▶ What to produce
Reproduce every line below exactly as written; do not include the images.
--- Material provided ---
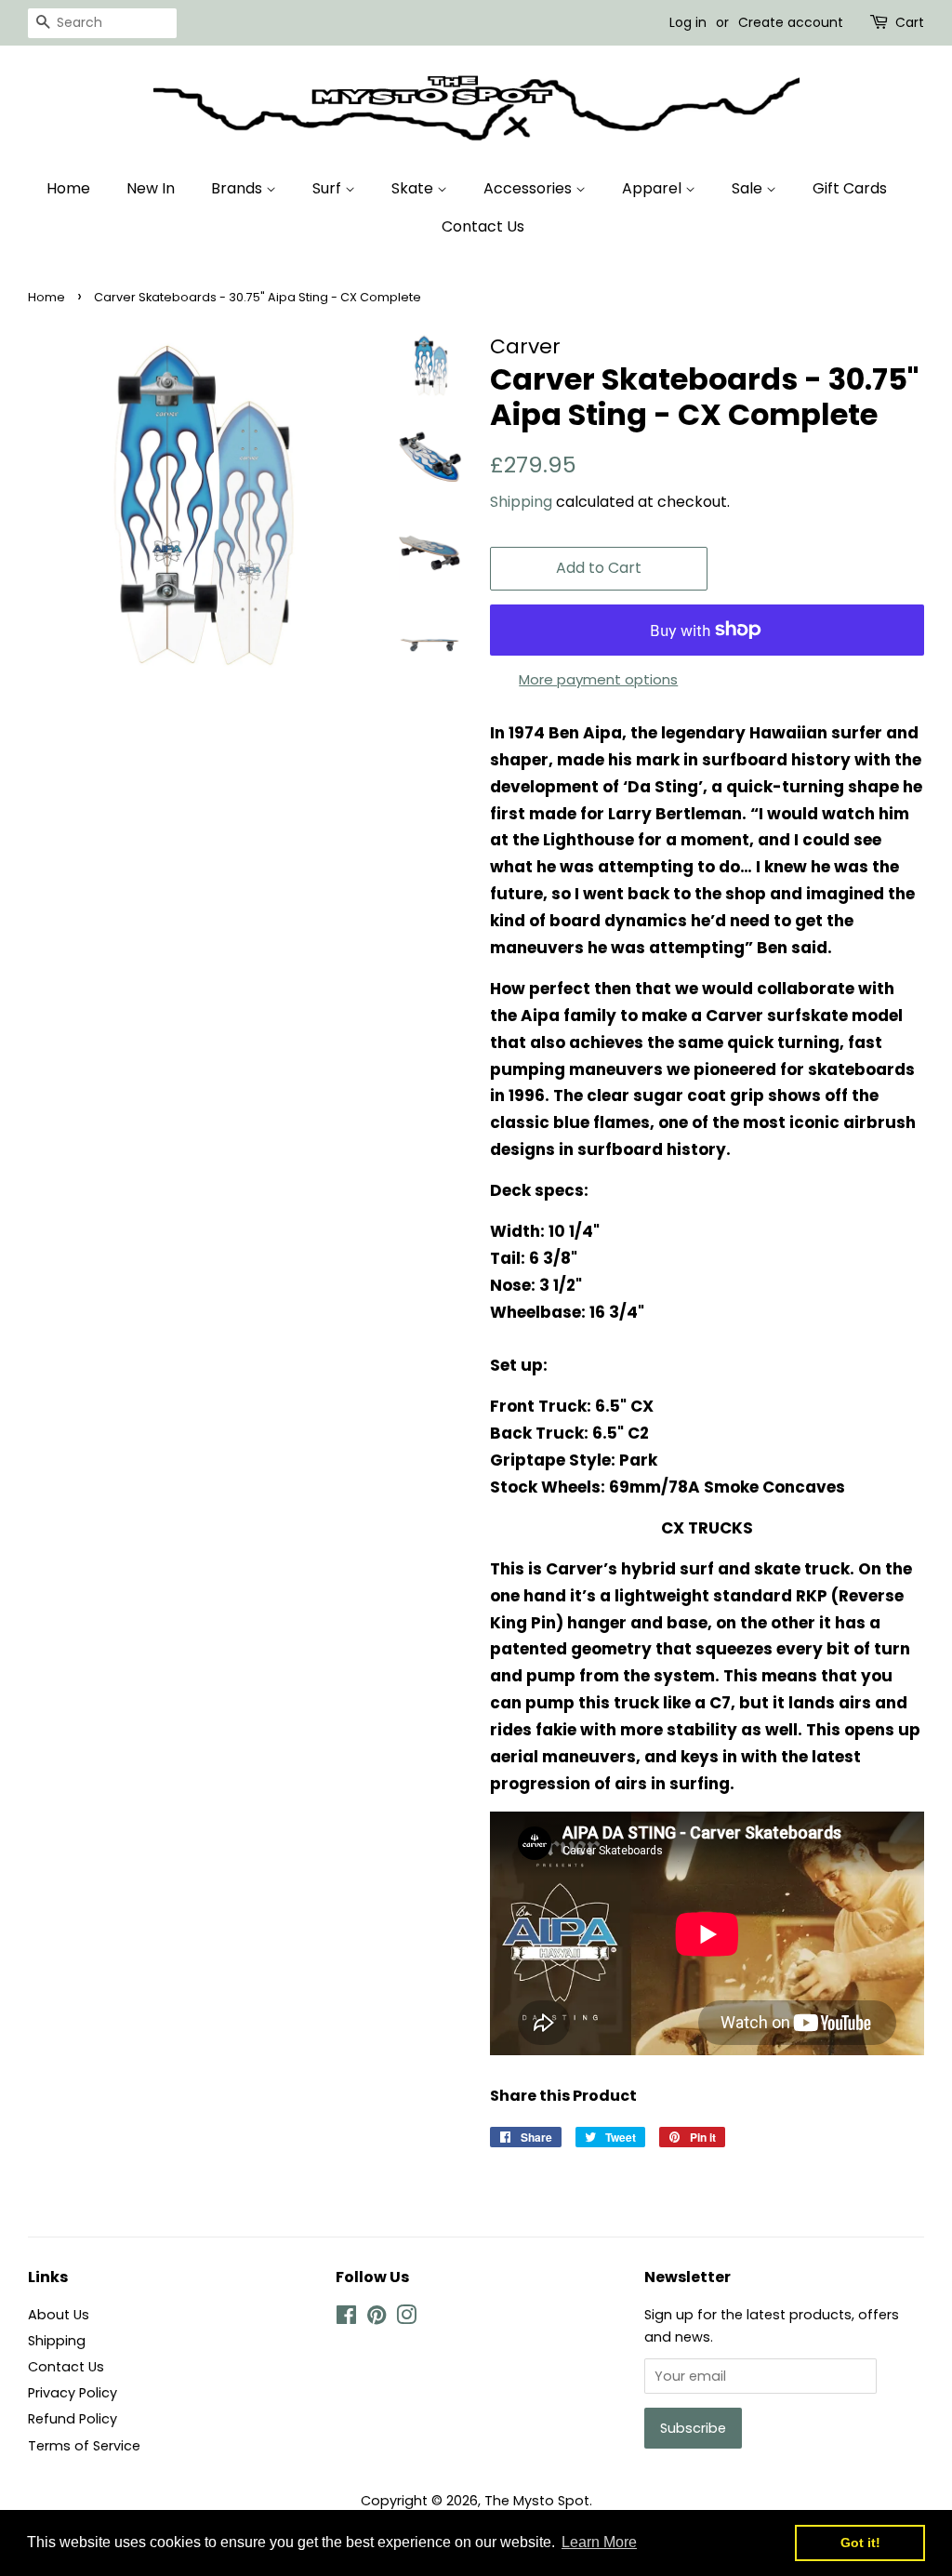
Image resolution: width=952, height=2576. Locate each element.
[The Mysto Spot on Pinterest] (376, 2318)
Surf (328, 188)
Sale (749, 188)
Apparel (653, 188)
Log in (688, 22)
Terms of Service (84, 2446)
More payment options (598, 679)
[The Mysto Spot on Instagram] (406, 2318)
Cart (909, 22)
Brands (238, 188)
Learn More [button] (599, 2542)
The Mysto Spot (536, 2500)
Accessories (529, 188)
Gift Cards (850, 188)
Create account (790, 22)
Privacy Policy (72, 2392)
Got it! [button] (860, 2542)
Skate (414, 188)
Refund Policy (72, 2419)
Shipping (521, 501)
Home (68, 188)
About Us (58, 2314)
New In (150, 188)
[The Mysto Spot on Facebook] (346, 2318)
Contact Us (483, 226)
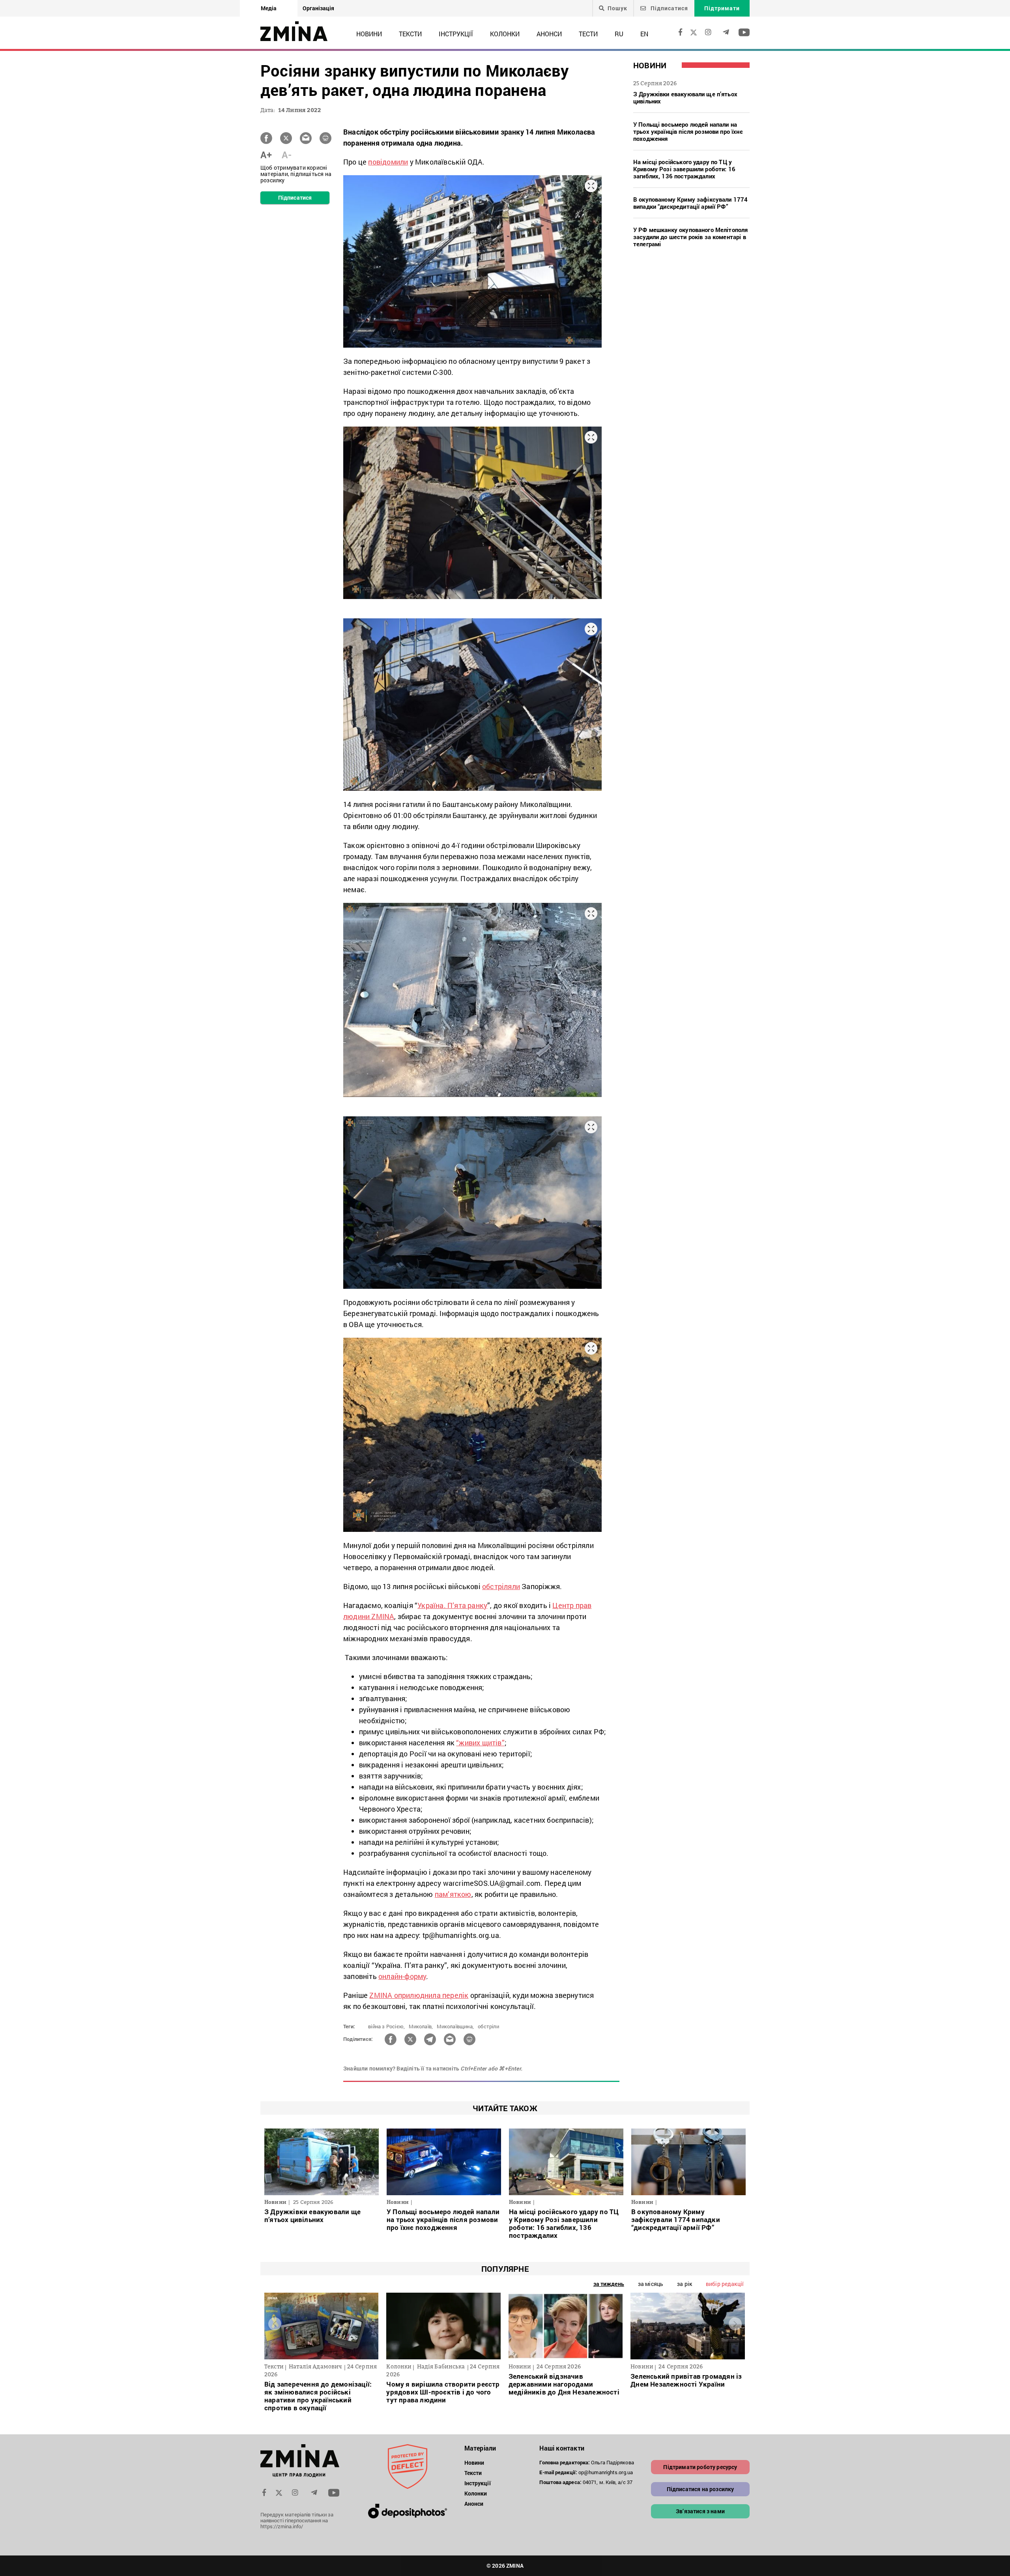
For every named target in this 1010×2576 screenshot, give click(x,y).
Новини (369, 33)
---
▶ Exercise solution
Image resolution: width=952, height=2576. Locate each element.
[The Mysto Spot on Pinterest] (376, 2318)
Surf (328, 188)
Sale (749, 188)
Apparel (653, 188)
Log in (688, 22)
Terms of Service (84, 2446)
More payment options (598, 679)
[The Mysto Spot on Instagram] (406, 2318)
Cart (909, 22)
Brands (238, 188)
Learn More [button] (599, 2542)
The Mysto Spot (536, 2500)
Accessories (529, 188)
Gift Cards (850, 188)
Create account (790, 22)
Privacy Policy (72, 2392)
Got it! [button] (860, 2542)
Skate (414, 188)
Refund Policy (72, 2419)
Shipping (521, 501)
Home (68, 188)
About Us (58, 2314)
New In (150, 188)
[The Mysto Spot on Facebook] (346, 2318)
Contact Us (483, 226)
For every named target in this 1010×2576 screenshot, give click(x,y).
Новини (369, 33)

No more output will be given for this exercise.